A tirada manteve-se estável durante os quilómetros seguintes, e só voltou a agitar já perto da segunda contagem de montanha, em Faz Fato: o pelotão, já com Alpecin-Premier Tech a trabalhar, aproximou-se, e na frente um trio destacou-se dos demais: Tomas Contte, Viacheslav Ivanov (Feirense - Beeceler) e Enzo Leijnse (Anicolor / Campicarn).

Contte voltou a passar à frente e garantiu que fosse ele o primeiro a vestir a Camisola Azul – Save Water, da classificação da montanha. Ivanov foi segundo nessa segunda contagem, Leijnse terceiro.


No pelotão durante grande parte do dia, Hugo Nunes decidiu fazer a ponte para a frente da corrida após a passagem por Faz Fato, ainda bem a tempo de brilhar no quilómetro de ouro. O corredor da Credibom / La AlumÍnios / Marcos Car atacou da fuga e passou à frente nas duas primeiras metas volantes do ponto quente. Jan Tratnik (Red Bull - BORA - hansgrohe) venceu a terceira meta volante.

No entretanto, aproveitou também Juan Ayuso para enviar uma mensagem à concorrência: apontado como um dos grandes favoritos à vitória final, o espanhol que está em estreia pela Lidl-Trek bonificou nas últimas duas metas volantes.

 

Magnier venceu a luta dos homens rápidos

 

A partir daí, foi uma luta por posição até à meta, com os diferentes comboios a tentarem posicionar da melhor maneira os homens rápidos. A Alpecin-Premier Tech aparecia como a grande candidata a triunfar, com Jasper Philipsen, mas foi Paul Magnier, francês da Soudal Quick-Step a roubar as atenções.

Magnier foi o mais rápido na chegada à meta, à frente de Jordi Meeus (Red Bull-BORA-Hansgrohe), ele que havia vencido no mesmo local há um ano, e Pavel Bittner, da Team Picnic PostNL.

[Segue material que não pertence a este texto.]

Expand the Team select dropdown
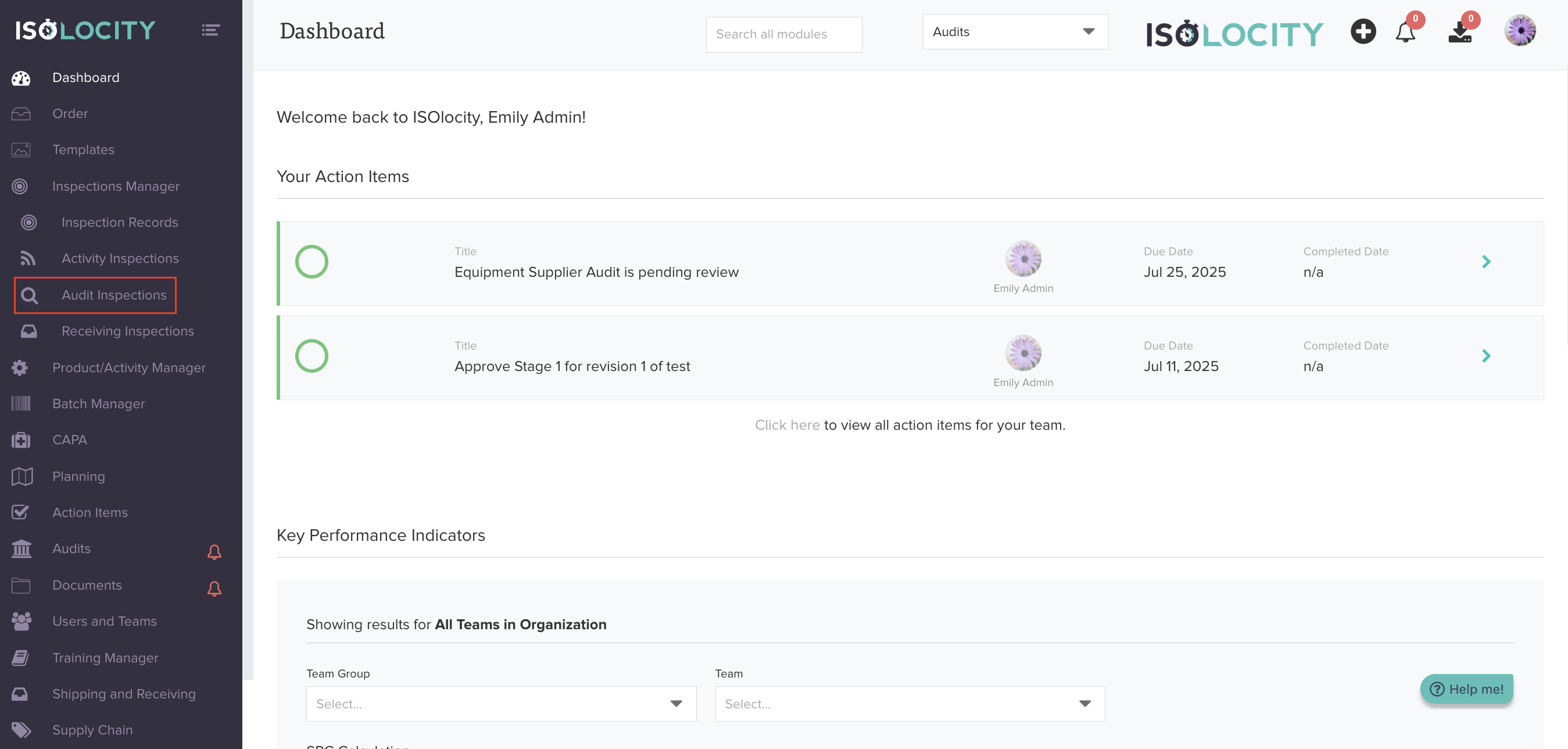The width and height of the screenshot is (1568, 749). click(910, 703)
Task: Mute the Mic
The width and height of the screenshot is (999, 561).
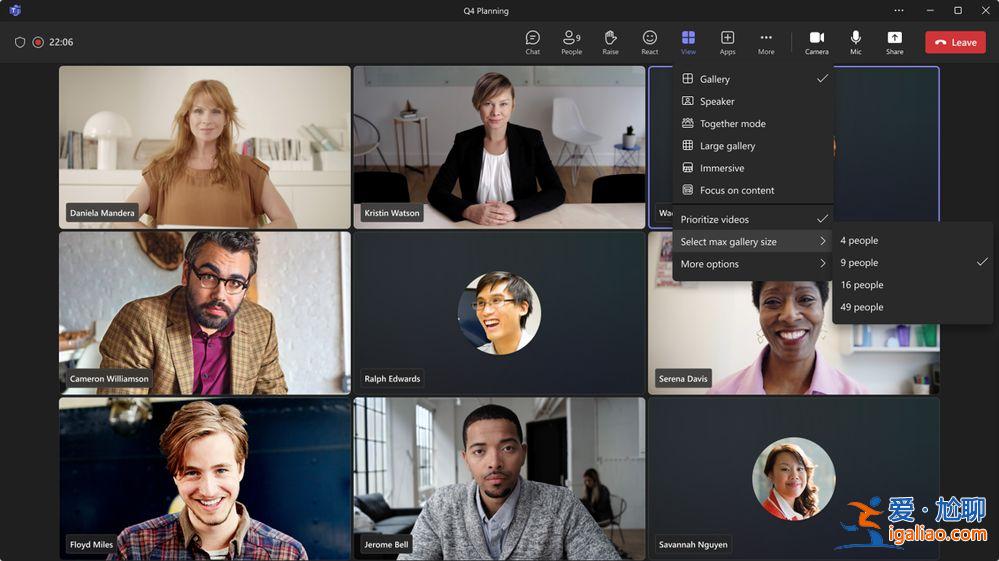Action: coord(855,41)
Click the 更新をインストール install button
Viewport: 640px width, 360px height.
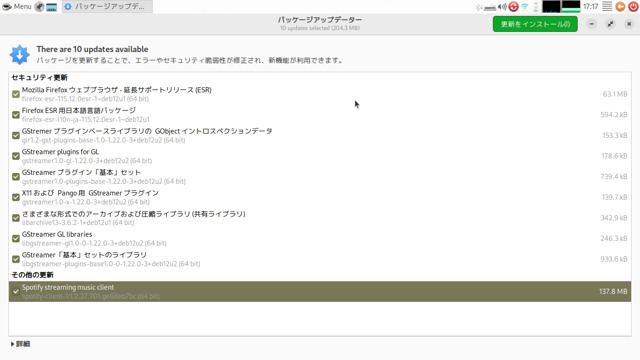click(x=535, y=24)
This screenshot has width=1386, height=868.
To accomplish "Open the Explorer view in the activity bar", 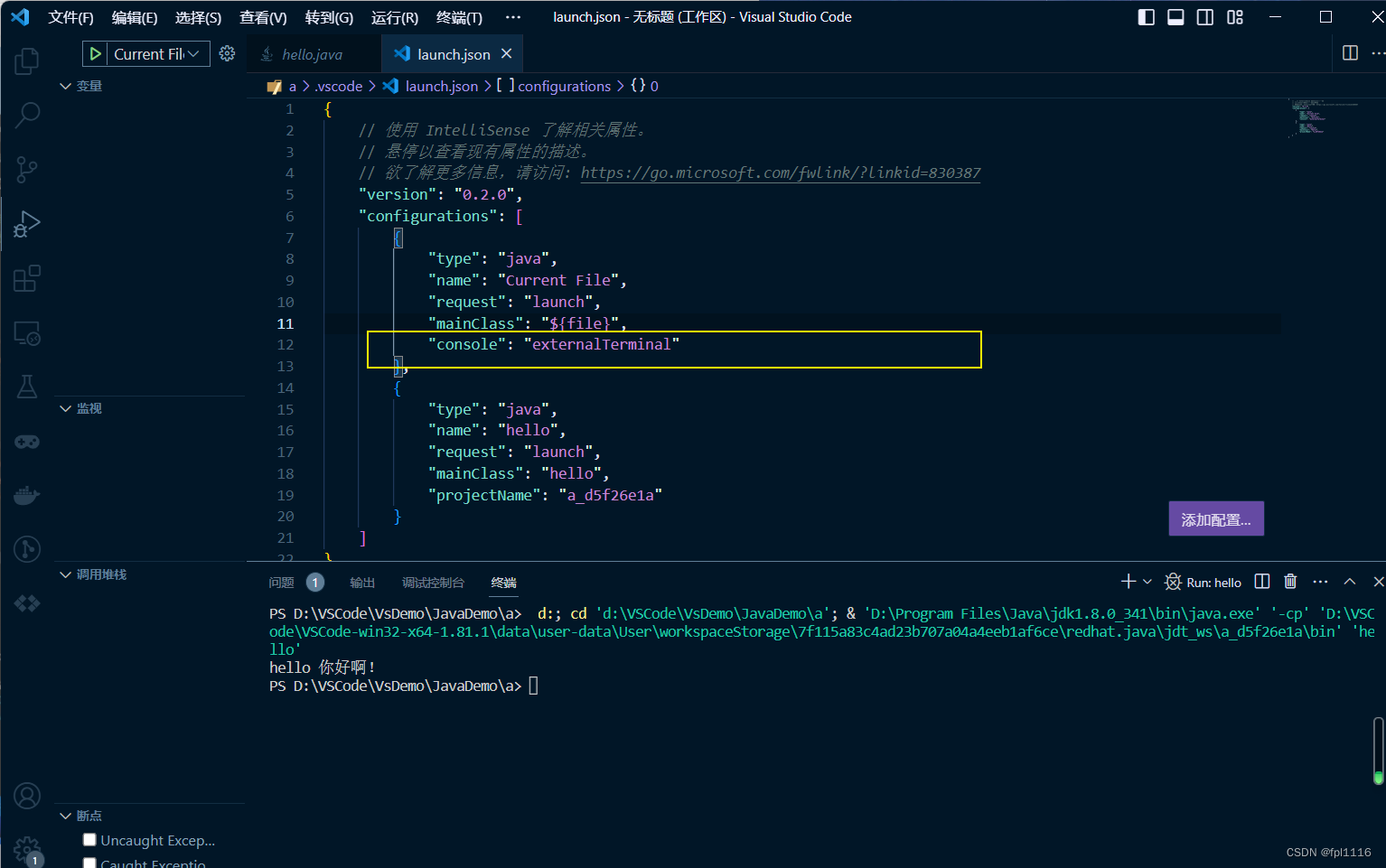I will coord(26,61).
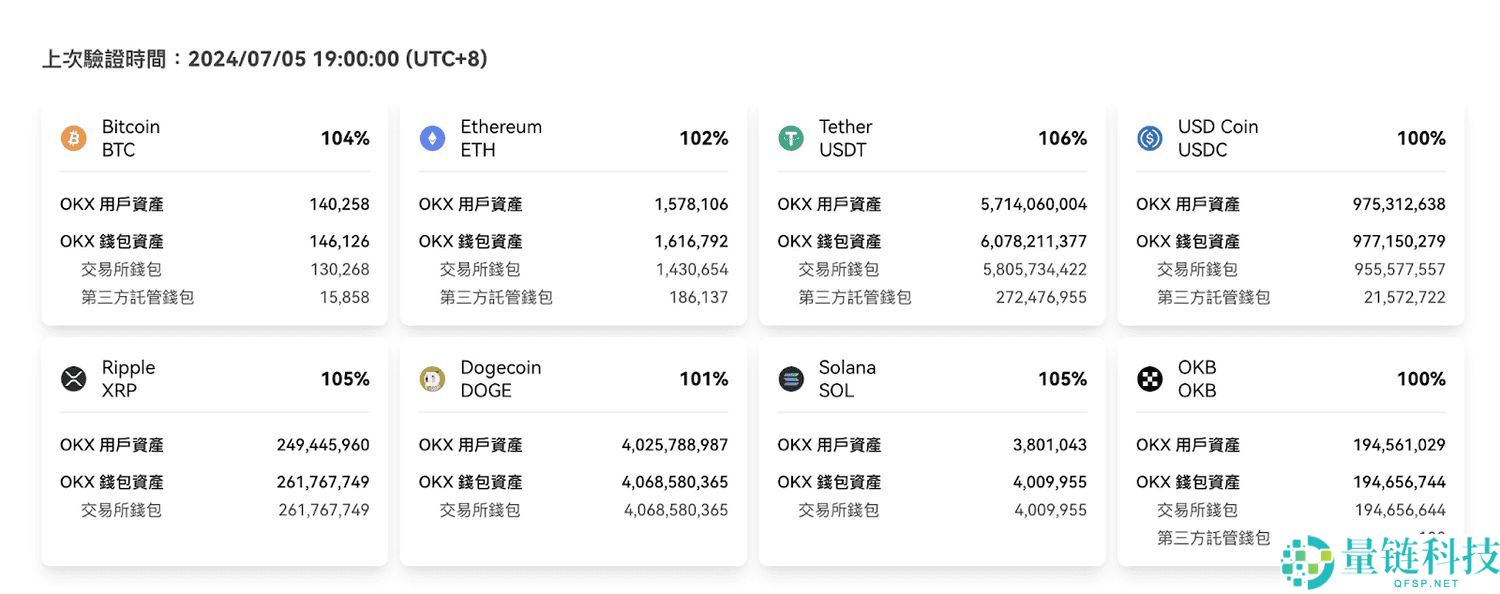Click the last verification timestamp text
Image resolution: width=1500 pixels, height=594 pixels.
coord(264,59)
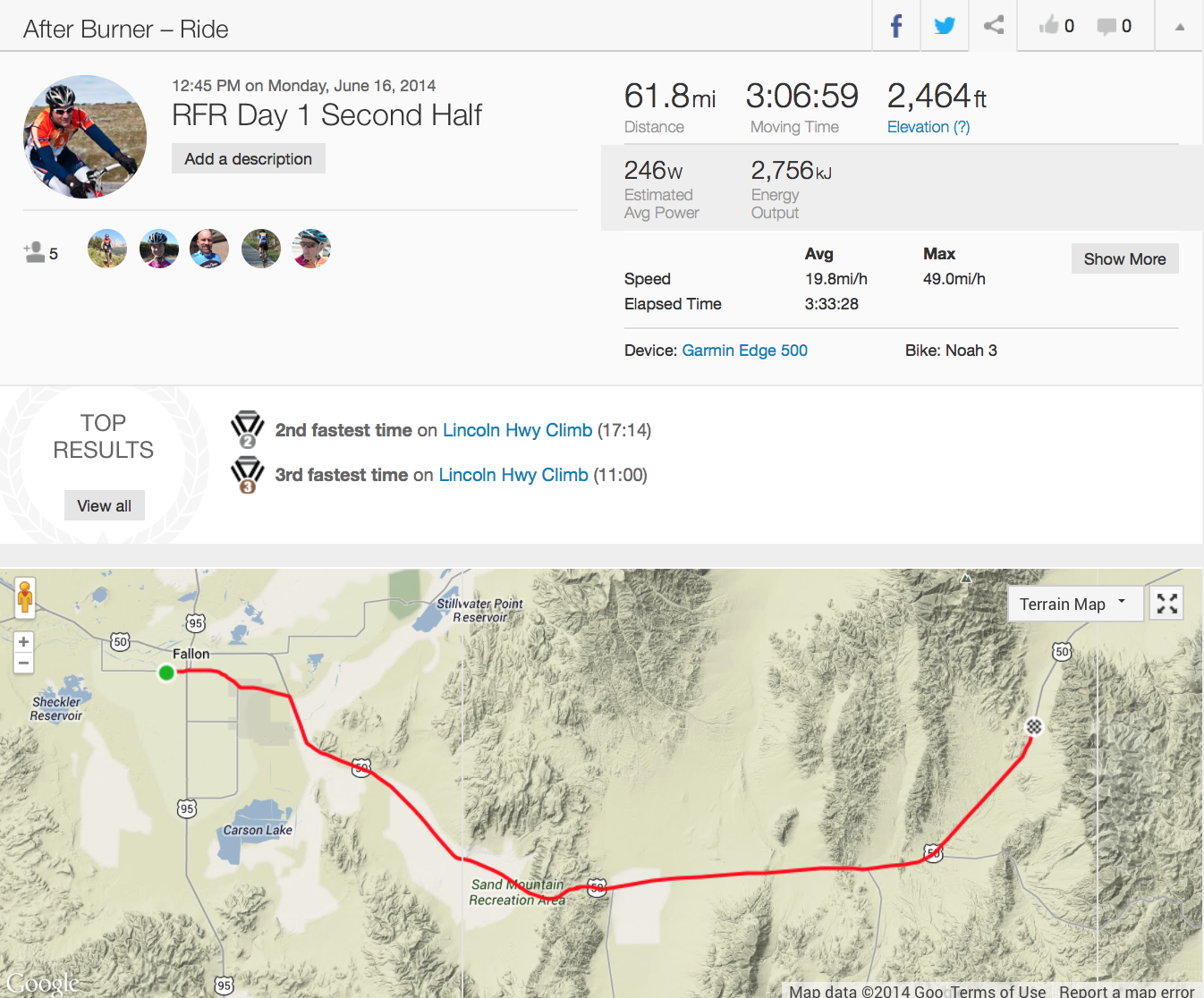Select the green start marker on the route

(166, 672)
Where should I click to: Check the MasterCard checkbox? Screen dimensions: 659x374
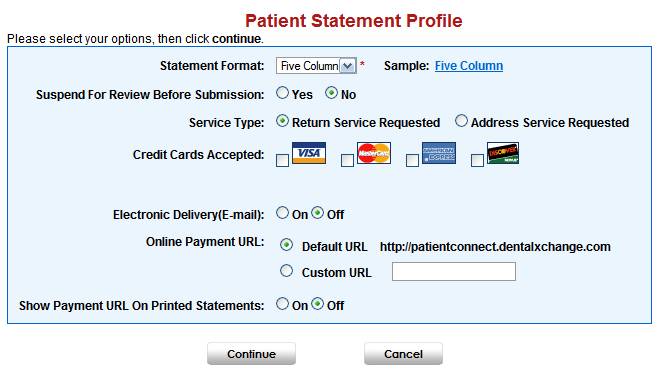tap(347, 160)
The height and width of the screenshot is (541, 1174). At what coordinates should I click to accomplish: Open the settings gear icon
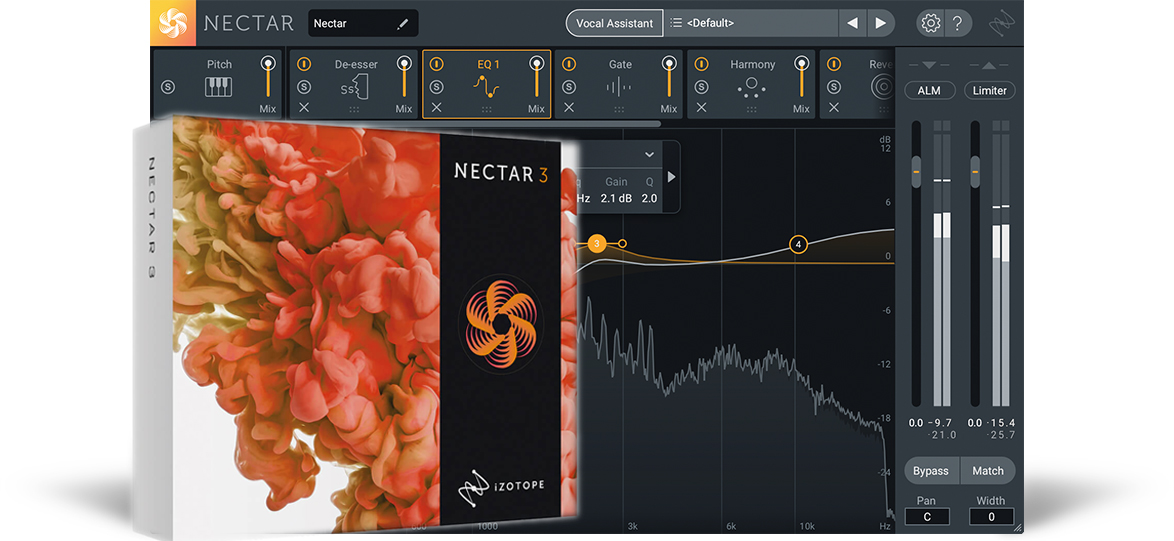tap(931, 23)
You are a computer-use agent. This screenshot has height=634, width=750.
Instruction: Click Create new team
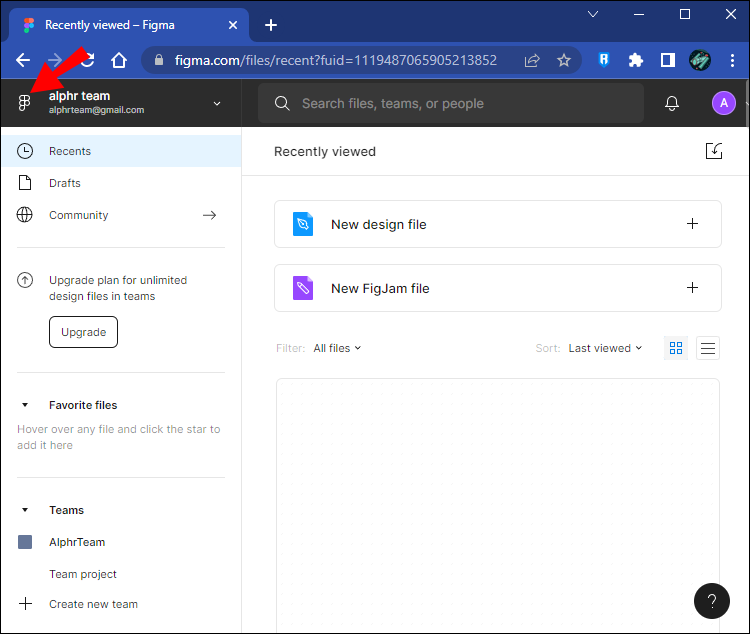point(93,604)
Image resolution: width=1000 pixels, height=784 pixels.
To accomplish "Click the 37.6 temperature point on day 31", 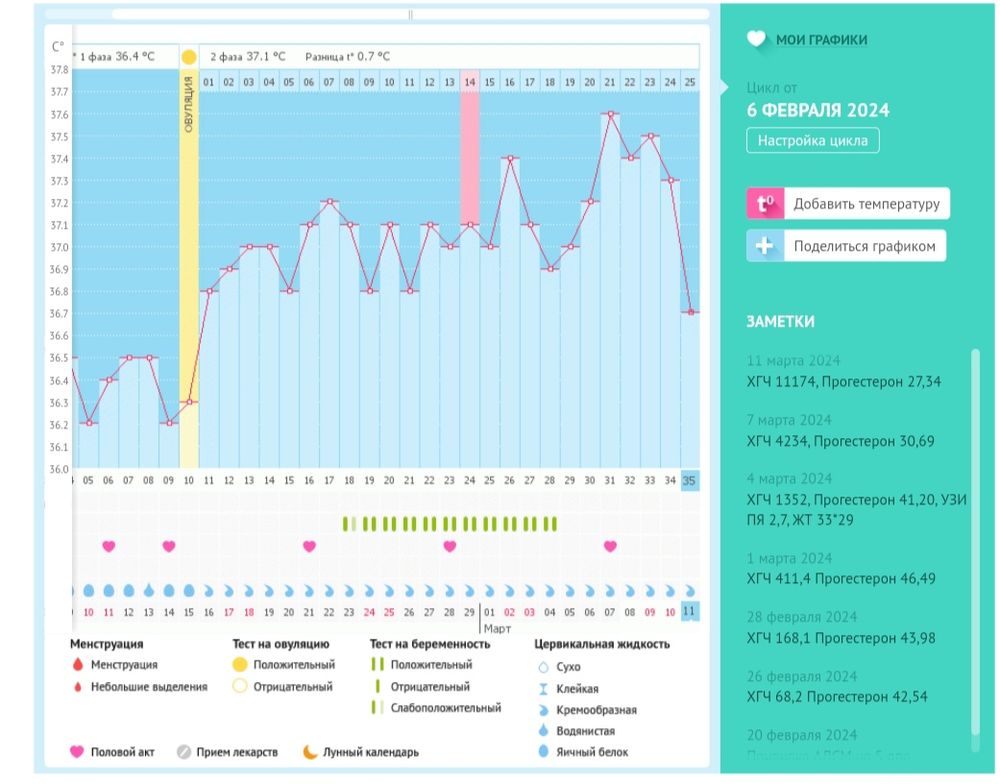I will tap(610, 114).
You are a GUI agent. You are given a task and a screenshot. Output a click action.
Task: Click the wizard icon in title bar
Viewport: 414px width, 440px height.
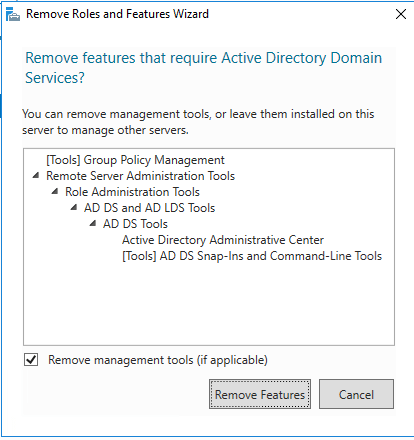click(13, 14)
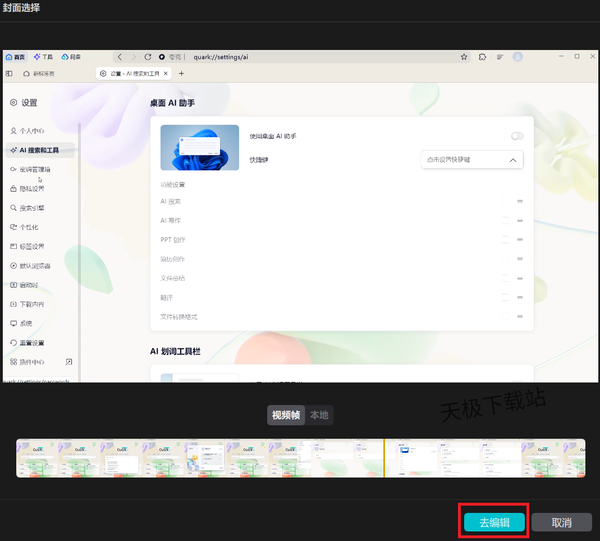The image size is (600, 541).
Task: Click the browser refresh icon
Action: [148, 57]
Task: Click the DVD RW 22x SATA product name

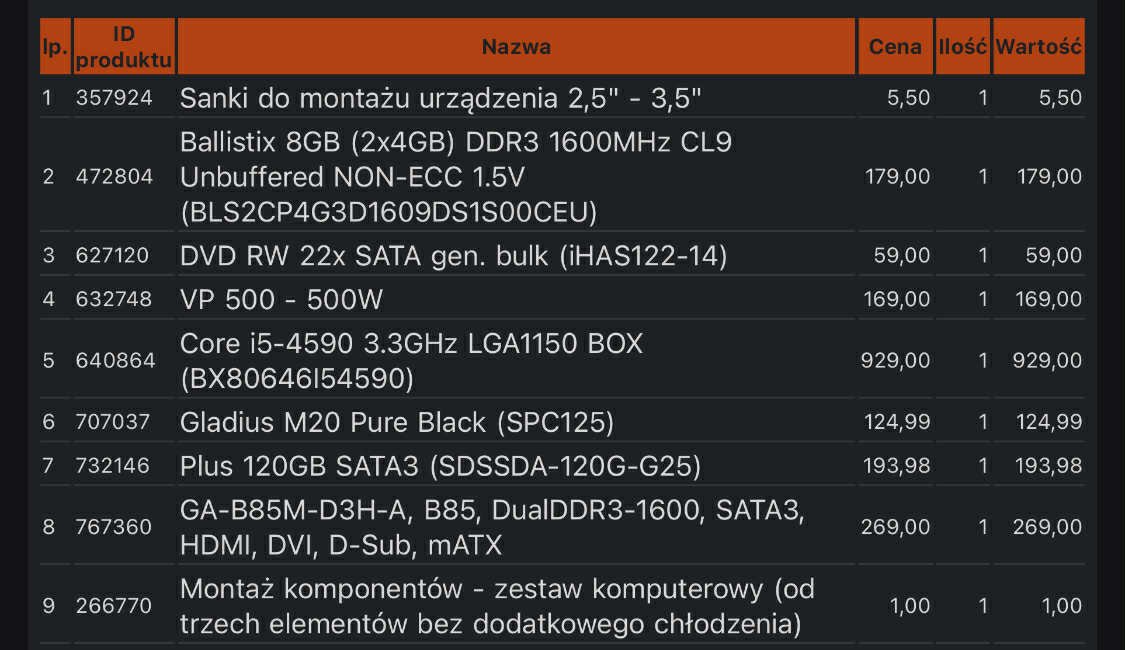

"É um bom começo de época. Estou muito feliz com o trabalho da equipa. Amanhã vai ser demasiado difícil para mim, mas darei o meu melhor para ajudar a equipa e depois vou focar no outro sprint, de sábado", afirmou Magnier, após a etapa.

Paul Magnier venceu a primeira etapa e é assim o primeiro Camisola Amarela – Turismo do Algarve da 52.ª Volta ao Algarve. Na geral, o jovem gaulês tem quatro segundos de vantagem face a Meeus, segundo, e Hugo Nunes, cuja prestação forte no ponto quente lhe permite estar no pódio nesta altura.

Magnier é também dono da Camisola Verde – Crédito Agrícola, da classificação dos pontos, e da Camisola Branca – IPDJ, da juventude. Tomas Contte, por sua vez, vai partir para o segundo dia da algarvia com a Camisola Azul – Save Water.

A Volta ao Algarve prossegue esta quinta-feira, com a primeira chegada em alto: a segunda etapa liga Portimão ao Alto da Foia, num percurso de 147.2 quilómetros.